- **PROBLEM REQUIREMENTS**:
Beginning with the line that contains "Click the Format Painter brush icon", transcribe every line through the end of the entries exactly as written, and reproduce nothing else.

EXERCISE INPUTS: Begin

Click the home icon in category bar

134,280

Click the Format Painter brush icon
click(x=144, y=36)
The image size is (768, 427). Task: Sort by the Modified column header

EXERCISE INPUTS: End

- **EXERCISE RESPONSE**:
Click the Format Painter brush icon
click(x=144, y=36)
The image size is (768, 427). Task: Sort by the Modified column header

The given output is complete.